We note also that the complaints in the Vincent and Jimmie Johnson actions sought declaratory judgments. Although the sole basis for the district court's dismissal of the actions was qualified immunity, qualified immunity does not protect a public official against a claim for declaratory or injunctive relief, see, e.g., Sudler, 689 F.3d at 177;Adler v. Pataki, 185 F.3d 35, 48 (2d Cir.1999). However, there being no allegations in the Complaints that any of the plaintiffs remain subject to PRS terms, and the New York Legislature having amended § 70.45 in 2008 to require that the mandated PRS terms be imposed by sentencing judges, it seems likely that any claims for declaratory relief have become moot. In any event, plaintiffs on appeal have characterized their suits solely as “civil action[s] seeking money damages for violation of [their] rights” (Vincent/JJohnson brief on appeal at 1; Earley brief on appeal at 1–2), and they do not argue that their claims for declaratory relief should be reinstated.

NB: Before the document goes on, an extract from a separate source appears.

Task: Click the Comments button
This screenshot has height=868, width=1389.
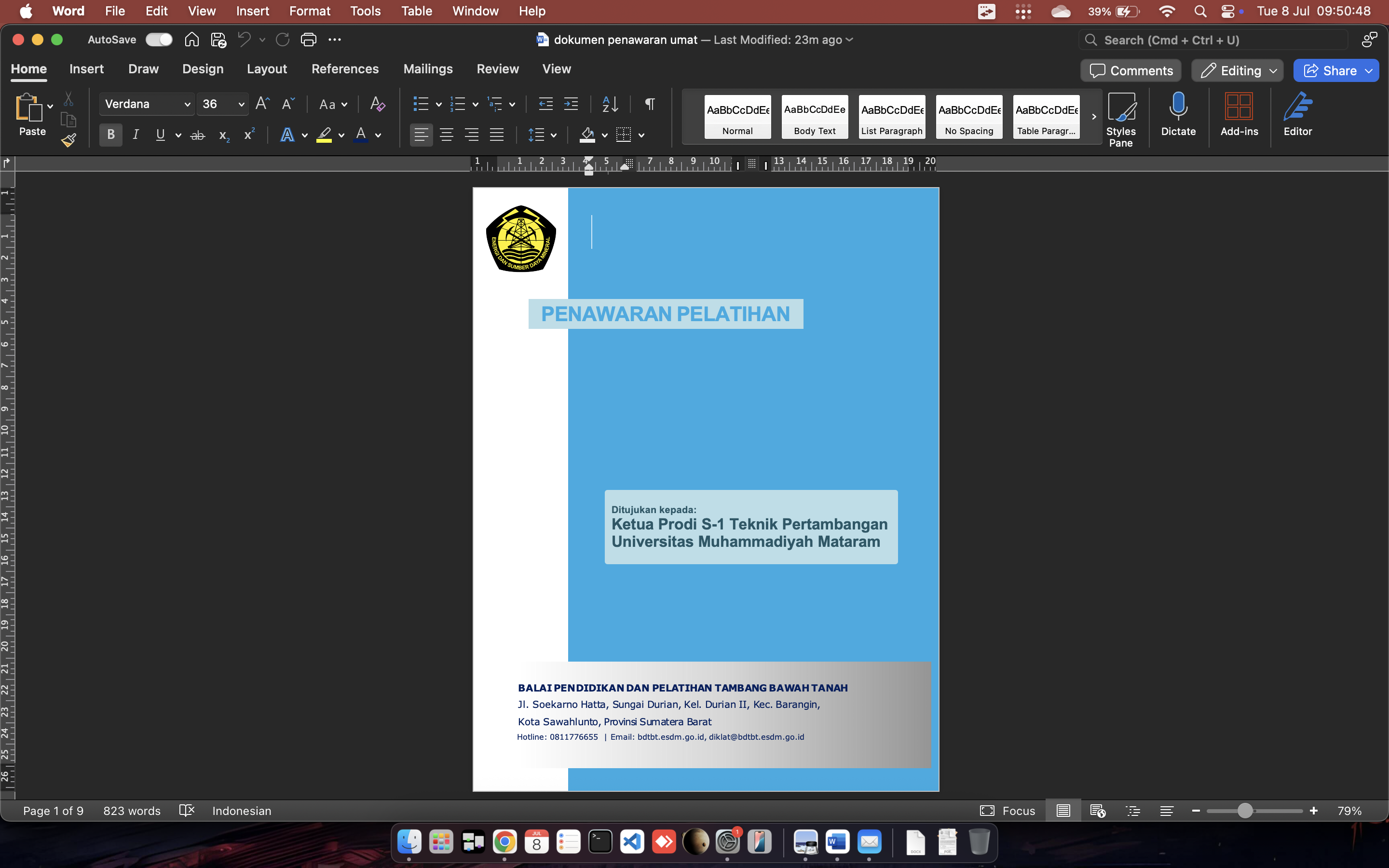Action: point(1130,70)
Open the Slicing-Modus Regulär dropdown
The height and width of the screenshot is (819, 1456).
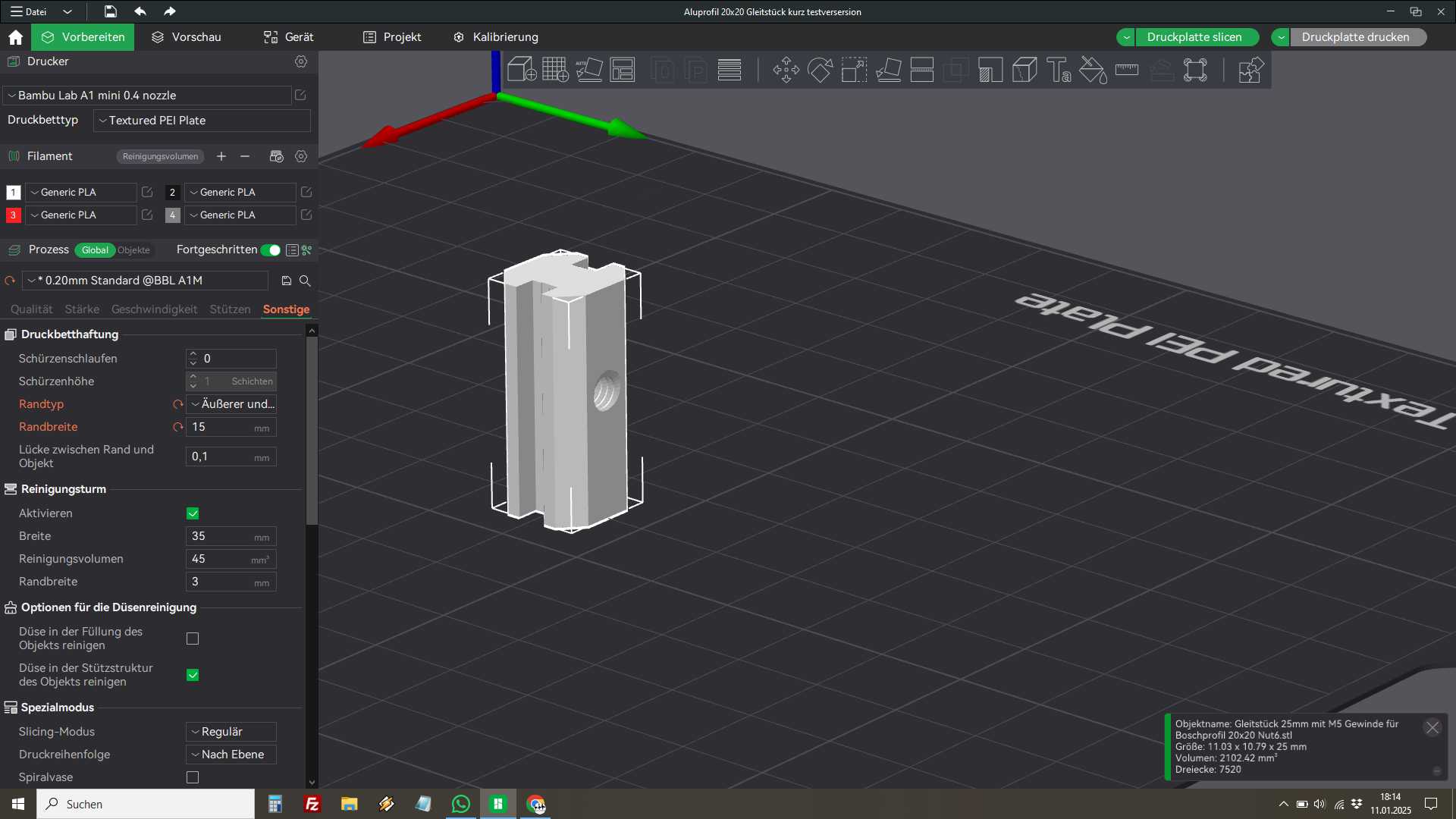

We deem any claims for declaratory relief to have been abandoned.
We have considered all of the arguments made by both sides in support of their respective positions and, except as indicated above, have found them to be without merit. For the reasons stated above, we affirm so much of the judgments of the respective district courts as dismissed plaintiffs' claims against defendants other than Annucci. We conclude that on the present record Annucci was not entitled to qualified immunity. To the extent that the judgments dismissed the Complaints against Annucci, they are vacated, and the matters are remanded for further proceedings. We express no view as to whether qualified immunity may be appropriate for Annucci after the record is developed.